**EXERCISE DIRECTIONS**. Nothing should be left out: output all of the entries exactly.

:::::

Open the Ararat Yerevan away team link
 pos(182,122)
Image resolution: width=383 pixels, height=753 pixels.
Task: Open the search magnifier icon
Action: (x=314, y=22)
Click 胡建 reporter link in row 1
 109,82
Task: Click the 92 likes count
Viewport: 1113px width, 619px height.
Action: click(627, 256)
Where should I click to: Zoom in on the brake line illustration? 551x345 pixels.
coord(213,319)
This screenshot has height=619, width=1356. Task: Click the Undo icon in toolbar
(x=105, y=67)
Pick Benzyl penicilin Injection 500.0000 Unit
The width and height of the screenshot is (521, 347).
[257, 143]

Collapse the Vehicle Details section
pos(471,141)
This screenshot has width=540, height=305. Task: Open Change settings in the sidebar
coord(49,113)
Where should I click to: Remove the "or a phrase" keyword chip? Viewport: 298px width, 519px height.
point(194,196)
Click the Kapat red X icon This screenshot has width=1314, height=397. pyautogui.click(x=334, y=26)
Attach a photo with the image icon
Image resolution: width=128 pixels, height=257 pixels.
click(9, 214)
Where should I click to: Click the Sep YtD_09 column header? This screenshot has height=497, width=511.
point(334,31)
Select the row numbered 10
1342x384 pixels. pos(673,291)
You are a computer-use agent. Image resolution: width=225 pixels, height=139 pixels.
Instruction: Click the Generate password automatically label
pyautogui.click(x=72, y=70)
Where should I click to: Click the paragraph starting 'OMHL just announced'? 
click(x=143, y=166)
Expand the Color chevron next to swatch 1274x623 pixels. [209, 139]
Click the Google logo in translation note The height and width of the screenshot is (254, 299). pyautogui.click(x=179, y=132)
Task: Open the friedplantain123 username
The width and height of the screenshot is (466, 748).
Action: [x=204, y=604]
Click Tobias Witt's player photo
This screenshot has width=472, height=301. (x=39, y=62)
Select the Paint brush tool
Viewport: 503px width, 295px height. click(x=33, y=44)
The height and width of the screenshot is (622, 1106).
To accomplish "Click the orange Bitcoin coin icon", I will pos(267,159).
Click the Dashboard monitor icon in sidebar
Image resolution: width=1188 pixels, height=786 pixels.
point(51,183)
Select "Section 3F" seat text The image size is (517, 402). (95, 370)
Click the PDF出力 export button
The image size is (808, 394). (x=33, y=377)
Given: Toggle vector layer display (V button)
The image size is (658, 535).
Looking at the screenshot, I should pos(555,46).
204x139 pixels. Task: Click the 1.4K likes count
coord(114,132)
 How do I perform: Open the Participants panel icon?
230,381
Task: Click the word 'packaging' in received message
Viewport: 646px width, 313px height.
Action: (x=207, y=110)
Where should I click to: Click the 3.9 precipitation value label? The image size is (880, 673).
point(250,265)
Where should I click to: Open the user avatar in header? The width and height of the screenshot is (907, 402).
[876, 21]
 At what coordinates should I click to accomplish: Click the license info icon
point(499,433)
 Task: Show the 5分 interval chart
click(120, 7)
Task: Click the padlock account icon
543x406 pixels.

:::::

**EXERCISE OUTPUT**.
Open the Ararat Yerevan away team link
 pos(182,122)
Image resolution: width=383 pixels, height=753 pixels.
Task: Open the search magnifier icon
Action: (x=314, y=22)
Click 胡建 reporter link in row 1
 109,82
Task: Click the 92 likes count
Viewport: 1113px width, 619px height.
Action: click(627, 256)
Where should I click to: Zoom in on the brake line illustration? 551x345 pixels.
coord(213,319)
This screenshot has height=619, width=1356. Task: Click the Undo icon in toolbar
(x=105, y=67)
Pick Benzyl penicilin Injection 500.0000 Unit
The width and height of the screenshot is (521, 347).
[257, 143]

Collapse the Vehicle Details section
pos(471,141)
This screenshot has width=540, height=305. Task: Open Change settings in the sidebar
coord(49,113)
Where should I click to: Remove the "or a phrase" keyword chip? Viewport: 298px width, 519px height.
point(194,196)
Click the Kapat red X icon This screenshot has width=1314, height=397. pyautogui.click(x=334, y=26)
Attach a photo with the image icon
Image resolution: width=128 pixels, height=257 pixels.
click(9, 214)
Where should I click to: Click the Sep YtD_09 column header? This screenshot has height=497, width=511.
point(334,31)
Select the row numbered 10
1342x384 pixels. pos(673,291)
You are a computer-use agent. Image resolution: width=225 pixels, height=139 pixels.
Instruction: Click the Generate password automatically label
pyautogui.click(x=72, y=70)
Where should I click to: Click the paragraph starting 'OMHL just announced'? 
click(x=143, y=166)
Expand the Color chevron next to swatch 1274x623 pixels. [209, 139]
Click the Google logo in translation note The height and width of the screenshot is (254, 299). pyautogui.click(x=179, y=132)
Task: Open the friedplantain123 username
The width and height of the screenshot is (466, 748).
Action: [x=204, y=604]
Click Tobias Witt's player photo
This screenshot has width=472, height=301. (x=39, y=62)
Select the Paint brush tool
Viewport: 503px width, 295px height. click(x=33, y=44)
The height and width of the screenshot is (622, 1106).
To accomplish "Click the orange Bitcoin coin icon", I will pos(267,159).
Click the Dashboard monitor icon in sidebar
Image resolution: width=1188 pixels, height=786 pixels.
point(51,183)
Select "Section 3F" seat text The image size is (517, 402). (95, 370)
Click the PDF出力 export button
The image size is (808, 394). (x=33, y=377)
Given: Toggle vector layer display (V button)
The image size is (658, 535).
Looking at the screenshot, I should pos(555,46).
204x139 pixels. Task: Click the 1.4K likes count
coord(114,132)
 How do I perform: Open the Participants panel icon?
230,381
Task: Click the word 'packaging' in received message
Viewport: 646px width, 313px height.
Action: (x=207, y=110)
Where should I click to: Click the 3.9 precipitation value label? The image size is (880, 673).
point(250,265)
Where should I click to: Open the user avatar in header? The width and height of the screenshot is (907, 402).
[876, 21]
 At what coordinates should I click to accomplish: Click the license info icon
point(499,433)
 Task: Show the 5分 interval chart
click(120, 7)
Task: Click the padlock account icon
543x406 pixels.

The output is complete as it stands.